225回 予兆か兆候か、とにかく嫌な予感がする
懸念、あるいは胸騒ぎ。
それらは何の根拠もない不安から来るものもある。
だが、それが何らかの予兆である場合もある。
あるいは、何年も忘れていた事を何故か思い出す。
それもまた何かを察知したから、第六感が働いたからという場合もある。
跡になってタカヒロは思う。
なぜだかミオの親の事を、そして村の事を思い出したのも、そうしたものが働いたからなのではないかと。

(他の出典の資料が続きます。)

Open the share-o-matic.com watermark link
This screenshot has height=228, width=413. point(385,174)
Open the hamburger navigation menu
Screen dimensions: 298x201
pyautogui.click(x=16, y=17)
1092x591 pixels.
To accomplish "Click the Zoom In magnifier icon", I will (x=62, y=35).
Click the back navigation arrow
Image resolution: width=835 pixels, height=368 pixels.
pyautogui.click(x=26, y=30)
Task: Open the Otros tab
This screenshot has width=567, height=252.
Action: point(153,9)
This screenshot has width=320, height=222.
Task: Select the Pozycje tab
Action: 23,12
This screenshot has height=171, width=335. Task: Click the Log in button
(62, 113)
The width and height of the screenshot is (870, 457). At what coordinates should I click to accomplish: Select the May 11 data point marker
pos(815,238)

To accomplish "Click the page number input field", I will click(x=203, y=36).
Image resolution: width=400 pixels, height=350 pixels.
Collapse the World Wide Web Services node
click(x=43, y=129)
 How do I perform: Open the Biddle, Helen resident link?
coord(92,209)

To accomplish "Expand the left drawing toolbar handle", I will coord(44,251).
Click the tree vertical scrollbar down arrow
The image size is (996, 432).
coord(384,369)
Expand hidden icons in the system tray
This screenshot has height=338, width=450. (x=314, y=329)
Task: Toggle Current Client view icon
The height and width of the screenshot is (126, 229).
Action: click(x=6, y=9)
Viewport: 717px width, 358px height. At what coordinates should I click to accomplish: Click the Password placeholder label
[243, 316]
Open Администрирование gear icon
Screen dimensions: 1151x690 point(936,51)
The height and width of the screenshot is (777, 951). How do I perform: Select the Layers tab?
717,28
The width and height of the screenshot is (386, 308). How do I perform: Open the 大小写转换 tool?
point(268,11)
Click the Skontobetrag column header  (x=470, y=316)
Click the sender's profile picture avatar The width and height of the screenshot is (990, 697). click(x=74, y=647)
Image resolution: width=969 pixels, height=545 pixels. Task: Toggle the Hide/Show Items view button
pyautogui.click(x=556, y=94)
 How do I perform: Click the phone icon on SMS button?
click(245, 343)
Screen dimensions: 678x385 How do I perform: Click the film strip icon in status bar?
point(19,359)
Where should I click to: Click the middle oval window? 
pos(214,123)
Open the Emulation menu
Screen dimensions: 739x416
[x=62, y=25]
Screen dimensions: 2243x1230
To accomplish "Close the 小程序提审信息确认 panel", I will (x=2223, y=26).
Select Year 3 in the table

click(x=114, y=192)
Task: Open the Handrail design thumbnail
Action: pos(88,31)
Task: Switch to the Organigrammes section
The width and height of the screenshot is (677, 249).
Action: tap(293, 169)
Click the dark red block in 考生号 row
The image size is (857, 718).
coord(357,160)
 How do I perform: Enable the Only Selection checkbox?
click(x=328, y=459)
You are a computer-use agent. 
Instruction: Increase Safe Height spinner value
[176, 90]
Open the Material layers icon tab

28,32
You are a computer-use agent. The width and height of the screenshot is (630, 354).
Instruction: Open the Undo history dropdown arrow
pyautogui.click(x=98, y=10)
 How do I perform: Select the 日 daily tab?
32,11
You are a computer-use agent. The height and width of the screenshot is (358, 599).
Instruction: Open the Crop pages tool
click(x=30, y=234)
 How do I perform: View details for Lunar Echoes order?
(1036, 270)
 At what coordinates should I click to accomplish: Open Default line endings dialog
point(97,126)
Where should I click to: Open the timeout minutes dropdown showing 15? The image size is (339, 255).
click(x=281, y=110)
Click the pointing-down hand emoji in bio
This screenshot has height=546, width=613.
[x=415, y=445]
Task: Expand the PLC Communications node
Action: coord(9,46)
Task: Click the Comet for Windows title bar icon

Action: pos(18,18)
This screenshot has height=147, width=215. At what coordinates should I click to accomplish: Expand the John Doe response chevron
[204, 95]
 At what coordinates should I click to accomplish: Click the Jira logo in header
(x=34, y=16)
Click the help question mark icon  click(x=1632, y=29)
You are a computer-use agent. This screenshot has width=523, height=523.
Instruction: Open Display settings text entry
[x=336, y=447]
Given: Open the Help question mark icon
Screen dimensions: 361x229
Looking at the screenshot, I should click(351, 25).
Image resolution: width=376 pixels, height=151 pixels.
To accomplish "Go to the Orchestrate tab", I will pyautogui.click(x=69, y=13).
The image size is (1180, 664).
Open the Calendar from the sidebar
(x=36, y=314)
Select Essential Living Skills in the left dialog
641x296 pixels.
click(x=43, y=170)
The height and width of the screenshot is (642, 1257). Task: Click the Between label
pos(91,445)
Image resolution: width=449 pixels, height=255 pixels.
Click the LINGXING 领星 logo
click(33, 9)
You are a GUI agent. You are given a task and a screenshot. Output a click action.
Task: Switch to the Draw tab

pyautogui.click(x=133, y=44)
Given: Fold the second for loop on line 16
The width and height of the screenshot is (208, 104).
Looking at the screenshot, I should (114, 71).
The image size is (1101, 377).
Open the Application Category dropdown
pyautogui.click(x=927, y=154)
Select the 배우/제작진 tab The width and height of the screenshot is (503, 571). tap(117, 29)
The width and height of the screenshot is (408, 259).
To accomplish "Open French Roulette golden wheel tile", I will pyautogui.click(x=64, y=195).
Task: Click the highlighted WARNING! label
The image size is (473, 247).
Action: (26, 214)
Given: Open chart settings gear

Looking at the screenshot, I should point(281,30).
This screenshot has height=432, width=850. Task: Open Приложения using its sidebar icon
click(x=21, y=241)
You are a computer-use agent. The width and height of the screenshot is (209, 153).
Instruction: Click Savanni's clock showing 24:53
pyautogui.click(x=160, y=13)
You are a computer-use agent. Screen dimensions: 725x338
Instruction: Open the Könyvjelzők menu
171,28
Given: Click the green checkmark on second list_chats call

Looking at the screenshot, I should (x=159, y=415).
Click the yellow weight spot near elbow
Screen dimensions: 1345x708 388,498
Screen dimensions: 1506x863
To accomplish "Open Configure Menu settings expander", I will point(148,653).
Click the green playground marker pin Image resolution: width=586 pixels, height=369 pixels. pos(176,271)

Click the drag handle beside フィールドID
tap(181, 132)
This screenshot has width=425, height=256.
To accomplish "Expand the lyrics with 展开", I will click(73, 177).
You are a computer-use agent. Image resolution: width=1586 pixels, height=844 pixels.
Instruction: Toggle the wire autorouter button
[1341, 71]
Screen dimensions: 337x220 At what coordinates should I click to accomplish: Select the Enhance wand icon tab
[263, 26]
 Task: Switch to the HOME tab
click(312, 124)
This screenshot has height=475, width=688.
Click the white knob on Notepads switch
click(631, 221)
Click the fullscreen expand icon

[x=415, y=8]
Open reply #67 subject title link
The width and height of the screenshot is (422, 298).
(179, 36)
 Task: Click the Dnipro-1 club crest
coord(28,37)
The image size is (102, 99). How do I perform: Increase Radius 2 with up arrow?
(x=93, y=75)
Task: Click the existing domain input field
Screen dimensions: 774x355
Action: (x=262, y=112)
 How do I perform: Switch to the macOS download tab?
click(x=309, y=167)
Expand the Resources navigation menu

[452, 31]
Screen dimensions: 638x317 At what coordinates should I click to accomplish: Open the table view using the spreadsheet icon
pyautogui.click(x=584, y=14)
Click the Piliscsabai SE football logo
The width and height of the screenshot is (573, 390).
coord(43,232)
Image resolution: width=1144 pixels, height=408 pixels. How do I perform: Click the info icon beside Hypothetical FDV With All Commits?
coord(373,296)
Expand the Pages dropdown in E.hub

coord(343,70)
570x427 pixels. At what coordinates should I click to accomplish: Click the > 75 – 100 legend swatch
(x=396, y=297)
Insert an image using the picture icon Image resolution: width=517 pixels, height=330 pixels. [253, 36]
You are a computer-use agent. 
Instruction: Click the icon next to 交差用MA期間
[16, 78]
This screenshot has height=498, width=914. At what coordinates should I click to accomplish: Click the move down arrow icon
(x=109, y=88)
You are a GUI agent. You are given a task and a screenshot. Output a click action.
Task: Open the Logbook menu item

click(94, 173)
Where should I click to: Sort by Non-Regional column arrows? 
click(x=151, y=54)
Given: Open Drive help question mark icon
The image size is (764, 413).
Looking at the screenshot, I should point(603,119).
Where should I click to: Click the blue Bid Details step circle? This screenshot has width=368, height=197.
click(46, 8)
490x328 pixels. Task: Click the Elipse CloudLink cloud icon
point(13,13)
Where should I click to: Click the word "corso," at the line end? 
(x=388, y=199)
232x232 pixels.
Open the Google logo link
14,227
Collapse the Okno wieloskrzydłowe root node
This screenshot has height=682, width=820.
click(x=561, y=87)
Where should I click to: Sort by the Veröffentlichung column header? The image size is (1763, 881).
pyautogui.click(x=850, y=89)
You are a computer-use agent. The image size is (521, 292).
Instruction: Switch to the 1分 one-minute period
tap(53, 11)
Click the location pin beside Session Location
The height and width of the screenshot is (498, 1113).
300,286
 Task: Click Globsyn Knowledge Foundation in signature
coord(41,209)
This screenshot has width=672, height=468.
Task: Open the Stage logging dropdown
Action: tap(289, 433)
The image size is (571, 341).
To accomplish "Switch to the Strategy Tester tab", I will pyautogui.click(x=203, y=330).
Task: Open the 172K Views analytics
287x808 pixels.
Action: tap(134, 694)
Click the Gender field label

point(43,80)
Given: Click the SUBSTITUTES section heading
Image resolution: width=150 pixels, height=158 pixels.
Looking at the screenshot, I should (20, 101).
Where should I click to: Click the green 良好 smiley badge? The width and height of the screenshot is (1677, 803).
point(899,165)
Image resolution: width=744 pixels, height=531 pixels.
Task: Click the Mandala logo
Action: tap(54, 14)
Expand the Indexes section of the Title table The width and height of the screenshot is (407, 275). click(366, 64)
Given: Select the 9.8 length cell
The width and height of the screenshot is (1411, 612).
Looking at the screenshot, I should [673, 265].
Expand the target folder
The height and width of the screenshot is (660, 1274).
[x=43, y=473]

そう思わせるきっかけは、村の事を思い出してから一ヶ月ほどしてからあらわれた。
町の方に必要な物資を調達しに行った時の事だった。
義勇兵が作った方ではなく、周旋屋のある方だった。
最近は物価も落ち着き、再び商品が出回るようになった。
そうなれば周旋屋のある町の方が便利だったりする。
値段は若干高いが、それも許容範囲。
品揃えの豊富さと、注文した場合の入手確立を考えるとこちらの方が優れている。
そこは昔から様々な人が行き来し、商売を続けてきた者達がいるからだろう。
様々なしがらみがある反面、それゆえの付き合いと顔の広さがある。
だからこその利便性も持っていた。
だが、この時はそれがさほど良い方向に働いてはくれなかった。
「おう、村長」
周旋屋でタカヒロはそう呼び止められた。
周旋屋のオッサンは最近のタカヒロを村長と呼ぶ。
その呼び方にまだ慣れないタカヒロであるが、それでも返事をしていく。
「どうしたの?」
「いやな、お前の事を聞いてきた客がいてな」
「はい?」
何事かと思った。
「確か、お前の出身の村だったかな。
そこから来たって言ってたかな。
話しっていうか相談があるみたいな事を言ってたんだが」
「ふーん」
気のない返事をする。
出身の村の者達が今更何の用なのかと思った。
何に未練もないタカヒロは心動かされる事もなく、むしろ鬱陶しそうな顔をしていく。
「ま、こっちに用はないから放っておいてくれ。
こっちの事は何も伝えないようにな」
「ああ、もちろんだ。
お前さん達の事は何も伝えてない。
連絡がつくなら伝えておいてくれって言われたからこうして声をかけてるだけだ」
「ありがたいな。
ついでに、そいつらが来たらこっちには絡んでくるなって伝えておいてくれ」
「分かった」
オッサンは頷くとそれで話を終えた。
あれこれ根掘り葉掘り聞かないのはありがたい。
それぞれの事情を抱えてる作業員や義勇兵を相手にしてるからだろう。
下手に過去に関わる事に触れると面倒になる事もある。
それが分かってるから余計な事を言わないでいる。
また、余計な問題を発生させない為に、客と作業員を直接接触させない事もある。
特に過去に接点のある者同士が顔を合わせると問題が発生する事もある。
人の関係は良いものばかりではない。
憎み合ってる事だってある。
そんな者達を下手に会わせたら殺し合いが発生しかねない。
距離を置くことも必要な措置である。
周旋屋のオッサンは今回をこのような状態だと判断していた。
そもそもとして義勇兵の大半は家から追い出された者達が多い。
食い扶持がなく、家から追い出され、やむなくなった者達がほとんどだ。
その際に家族がどんな態度をとったかでその後の関係が変わる。
大半は、二度と戻ってこないように酷い態度で追い出される。
そんな者達がどうして故郷や家族に良い感情を抱くだろうか。
大半が愛想を尽かして憎悪を抱くのがほとんどだ。
何らかの理由で村からやって来た者達に斬りかかる事すらある。
なので、出身地の者達に会わせないのは当然の配慮であった。
それに、追い出した者に会いに来るのだ。
よからぬ事を考えてるとみてよい。
死亡率の高い義勇兵だが、生き残って腕を上げればそこそこに稼げるようにはなる。
それを狙ってたかりにくる連中がいる。
それが目当てというのがほとんどだ。
だからこそ義勇兵も周旋屋も故郷からやって来る者達を毛嫌いしている。
嫌うというよりはおぞましさを感じるというべきであろうか。
憎しみよりも吐き気を催すからだ。
蛇蝎のごとく嫌うというよりは、糞尿をみるような感覚と言ってよい。
そんな存在とわざわざ会いたいなどという者はいない。
タカヒロとて用があっても会いたいとは思ってはいない。
義勇兵にとって故郷や家族というのはその程度の、それほどに鬱陶しい存在でしかなかった。